----- EXERCISE MATERIALS
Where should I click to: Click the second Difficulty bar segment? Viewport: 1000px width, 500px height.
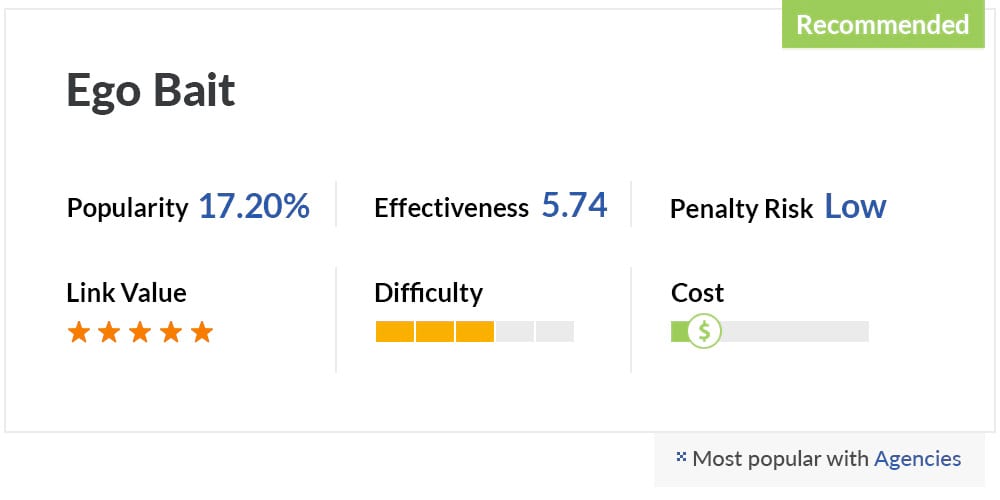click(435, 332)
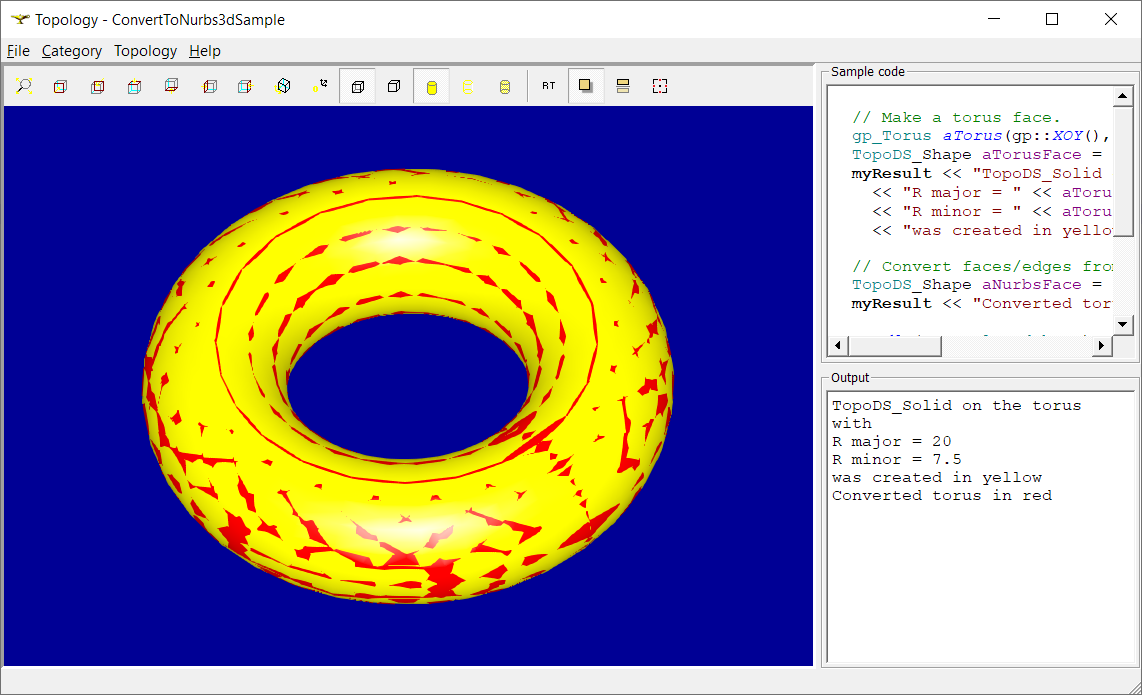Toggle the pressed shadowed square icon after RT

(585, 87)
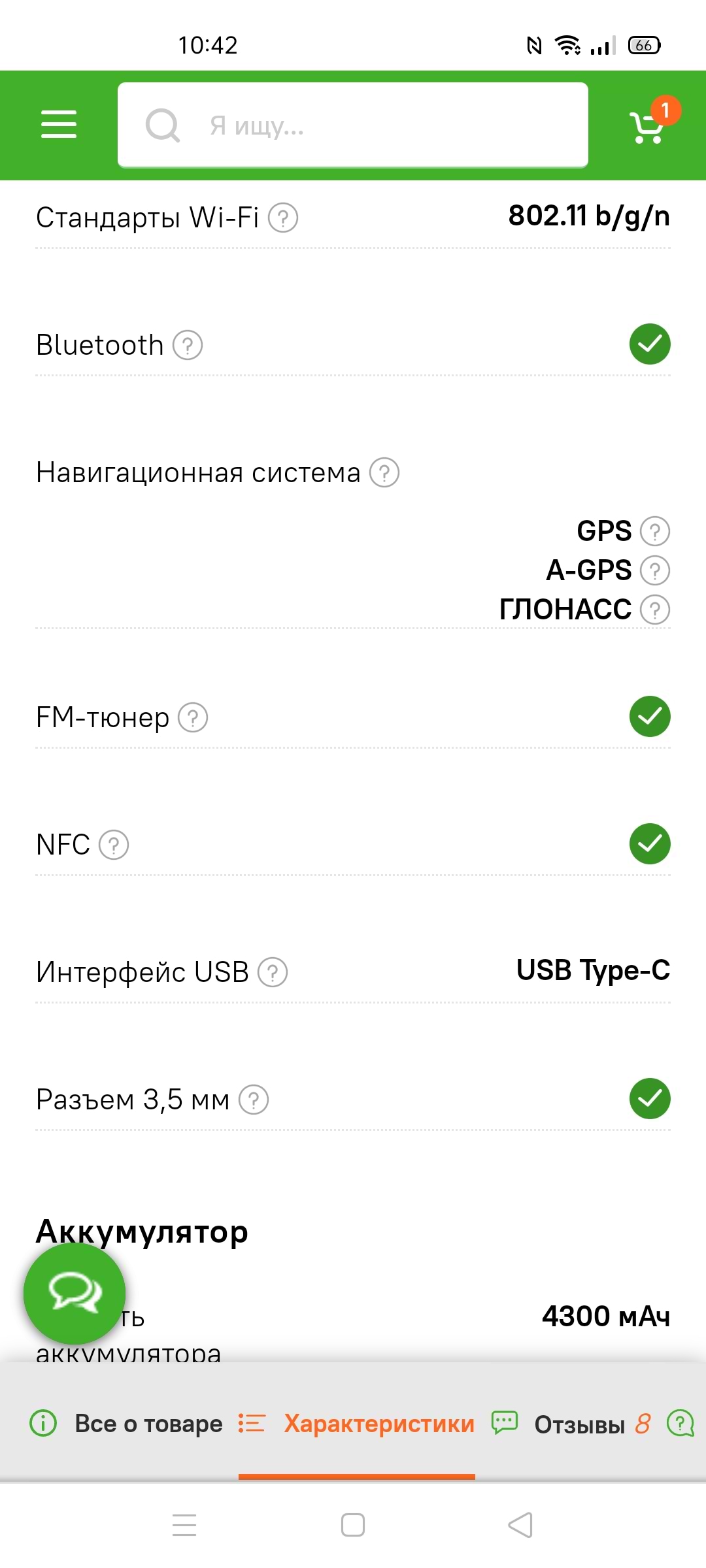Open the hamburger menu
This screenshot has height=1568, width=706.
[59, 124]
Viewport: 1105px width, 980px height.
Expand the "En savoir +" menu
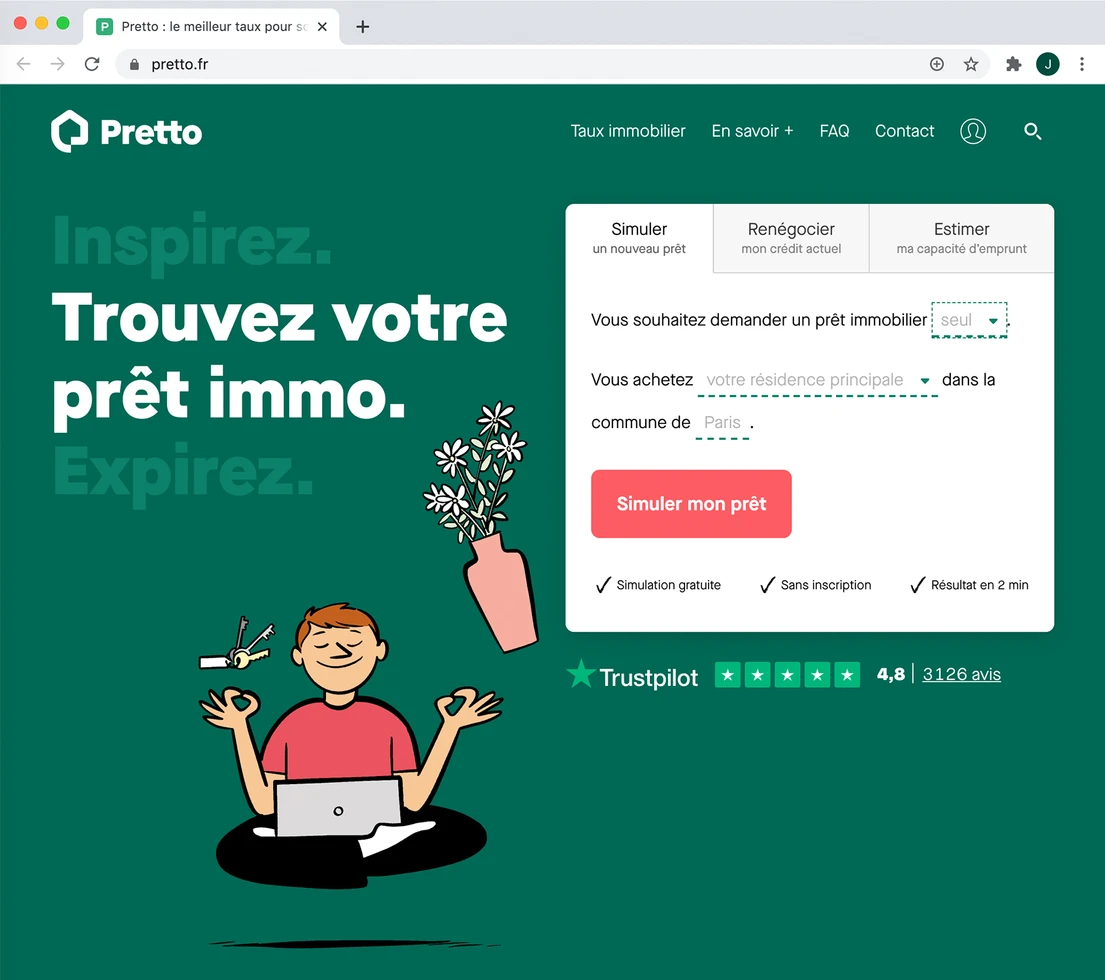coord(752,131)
----------
----- EXERCISE MATERIALS
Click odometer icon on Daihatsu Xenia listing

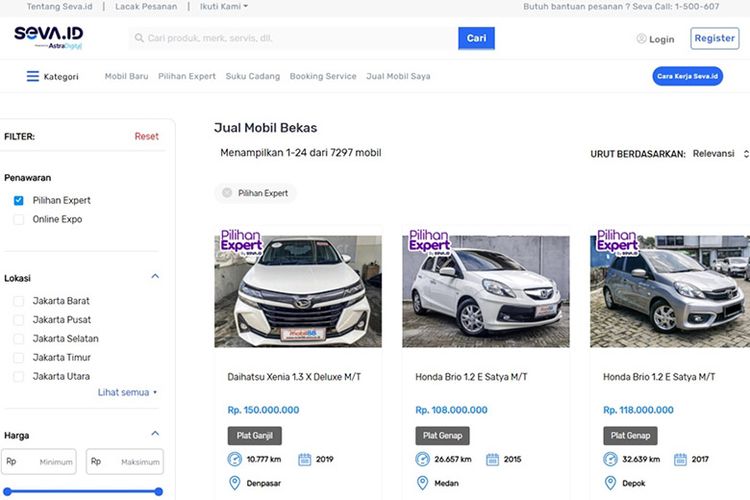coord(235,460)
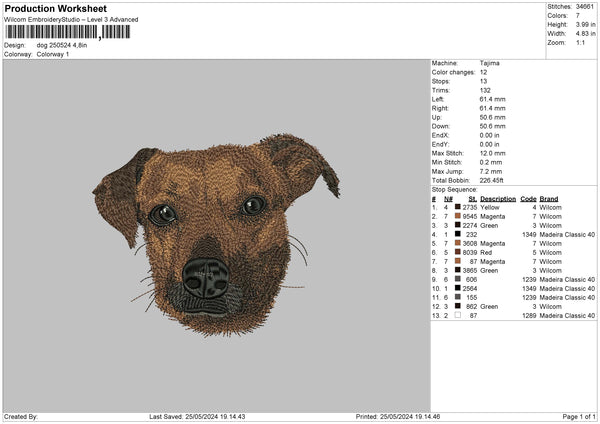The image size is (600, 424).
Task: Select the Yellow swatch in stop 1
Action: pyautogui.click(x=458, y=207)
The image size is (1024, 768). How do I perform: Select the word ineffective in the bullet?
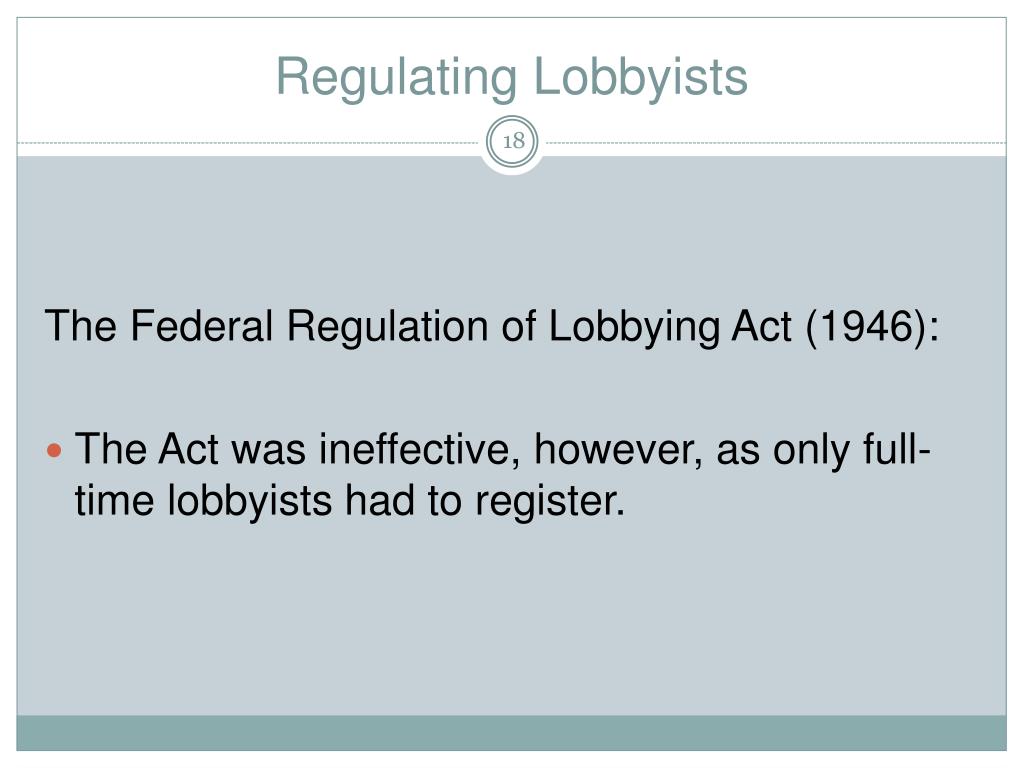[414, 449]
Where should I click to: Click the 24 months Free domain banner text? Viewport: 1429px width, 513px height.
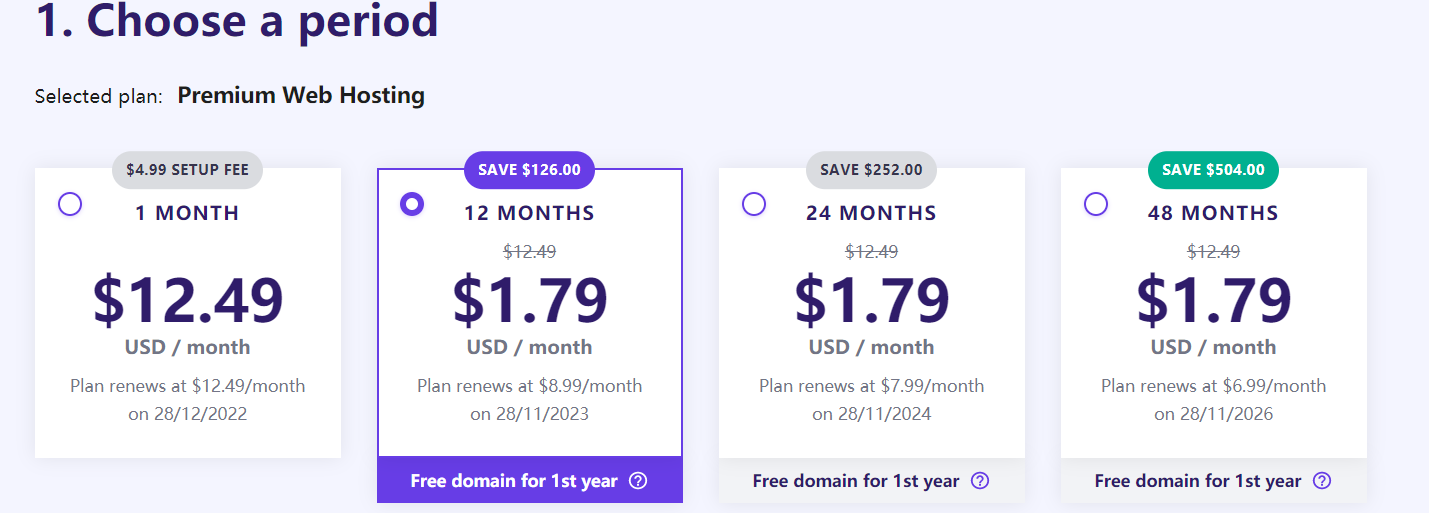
----------
----- EXERCISE MATERIALS
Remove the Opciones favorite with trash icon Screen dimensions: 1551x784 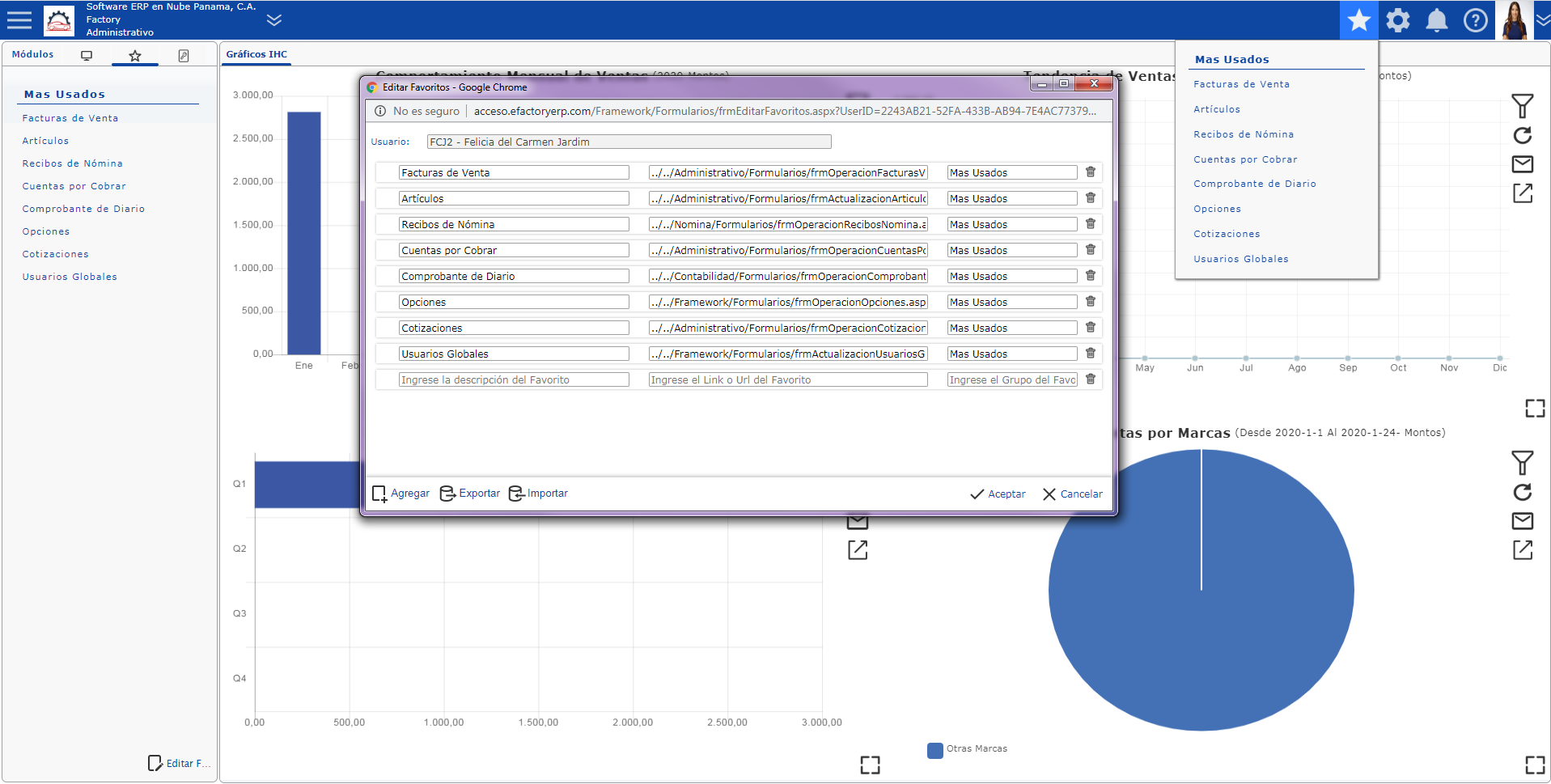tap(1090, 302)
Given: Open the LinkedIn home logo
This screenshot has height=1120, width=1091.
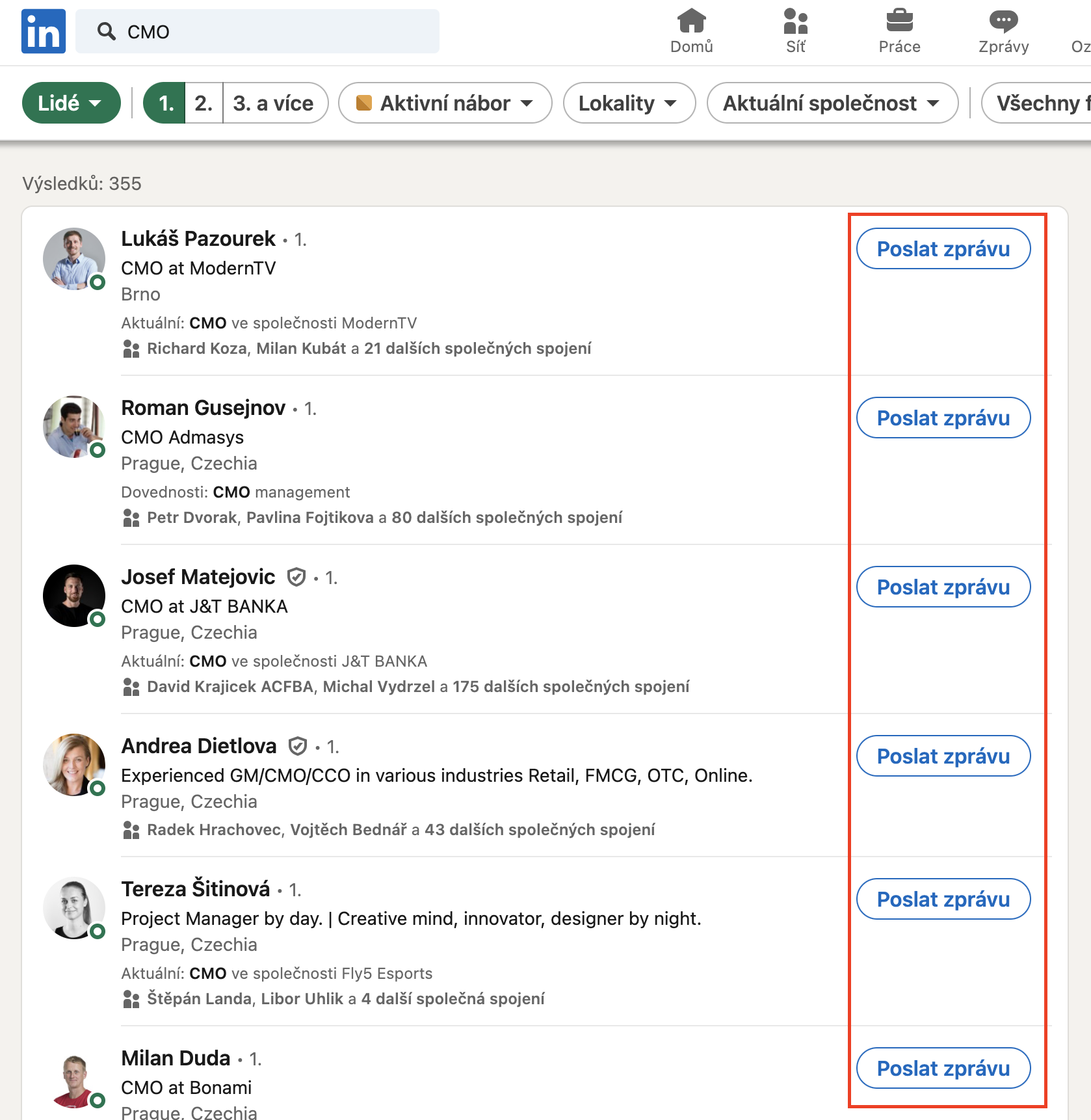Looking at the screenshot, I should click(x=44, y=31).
----------
YOUR TASK: Rewrite the records from the line with "Click odometer icon on Daihatsu Xenia listing" through the line with "Where should I click to: Click the 24", swapping "odometer" for "speedometer" and keeping everything else the same. Leave the pictures out of your answer.

RESPONSE:
Click speedometer icon on Daihatsu Xenia listing

coord(235,460)
The image size is (600, 424).
Task: Select the Yellow swatch in stop 1
Action: pyautogui.click(x=458, y=207)
The image size is (1024, 768). How do I perform: Select the word ineffective in the bullet?
[414, 449]
Where should I click to: Click the 24 months Free domain banner text? Viewport: 1429px width, 513px height.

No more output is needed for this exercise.